У нас не ковидная лечебница, мы не имеем права – всех выписываем
В общем, так я и сделала. Приехала домой после обеда в четверг, 16 октября. В тот день не дозвонилась до поликлиники, потому что заявки на вызов врача принимаются только до 10 утра, а потом только скорую можно вызвать. Но у меня тогда еще не было никаких симптомов. На следующий день утром я вызвала врача. И уже в пятницу у меня повысилась температура до 38 и появилась какая-то странная сыпь, похожая на крапивницу. В пятницу врач не пришел, в субботу и воскресенье мы с мужем особо его и не ждали. В понедельник я позвонила знакомой в Санэпидемстанцию и спросила, почему ко мне до сих пор не пришли. Она говорит: "Надо, чтобы врачи дождались на вас распоряжения из Роспотребнадзора: только тогда они смогут прийти". Она нашла распоряжения на нас с мужем и скинула мне их по ватсапу. Мы ждали, пока их обнаружат в поликлинике.

**Условие задания**
Выпишите из текста фрагмент, начиная со слов «У нас не ковидная» и заканчивая словами «обнаружат в поликлинике.». Приведённые далее строки к этому тексту отношения не имеют.

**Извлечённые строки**
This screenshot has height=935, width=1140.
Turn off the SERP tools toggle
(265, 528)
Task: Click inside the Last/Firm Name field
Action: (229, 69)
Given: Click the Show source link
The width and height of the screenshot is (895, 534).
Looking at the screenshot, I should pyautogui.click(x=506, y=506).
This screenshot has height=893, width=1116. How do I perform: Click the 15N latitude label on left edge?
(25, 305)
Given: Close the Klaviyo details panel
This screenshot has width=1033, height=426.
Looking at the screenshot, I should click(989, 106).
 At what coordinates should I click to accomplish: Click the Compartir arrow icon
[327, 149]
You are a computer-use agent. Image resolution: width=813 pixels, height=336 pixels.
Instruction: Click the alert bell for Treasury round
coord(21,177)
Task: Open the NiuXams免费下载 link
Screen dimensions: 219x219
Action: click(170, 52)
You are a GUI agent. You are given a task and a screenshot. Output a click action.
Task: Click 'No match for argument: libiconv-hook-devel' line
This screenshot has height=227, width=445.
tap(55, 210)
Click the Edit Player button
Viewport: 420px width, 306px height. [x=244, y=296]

**Решение**
У нас не ковидная лечебница, мы не имеем права – всех выписываем
В общем, так я и сделала. Приехала домой после обеда в четверг, 16 октября. В тот день не дозвонилась до поликлиники, потому что заявки на вызов врача принимаются только до 10 утра, а потом только скорую можно вызвать. Но у меня тогда еще не было никаких симптомов. На следующий день утром я вызвала врача. И уже в пятницу у меня повысилась температура до 38 и появилась какая-то странная сыпь, похожая на крапивницу. В пятницу врач не пришел, в субботу и воскресенье мы с мужем особо его и не ждали. В понедельник я позвонила знакомой в Санэпидемстанцию и спросила, почему ко мне до сих пор не пришли. Она говорит: "Надо, чтобы врачи дождались на вас распоряжения из Роспотребнадзора: только тогда они смогут прийти". Она нашла распоряжения на нас с мужем и скинула мне их по ватсапу. Мы ждали, пока их обнаружат в поликлинике.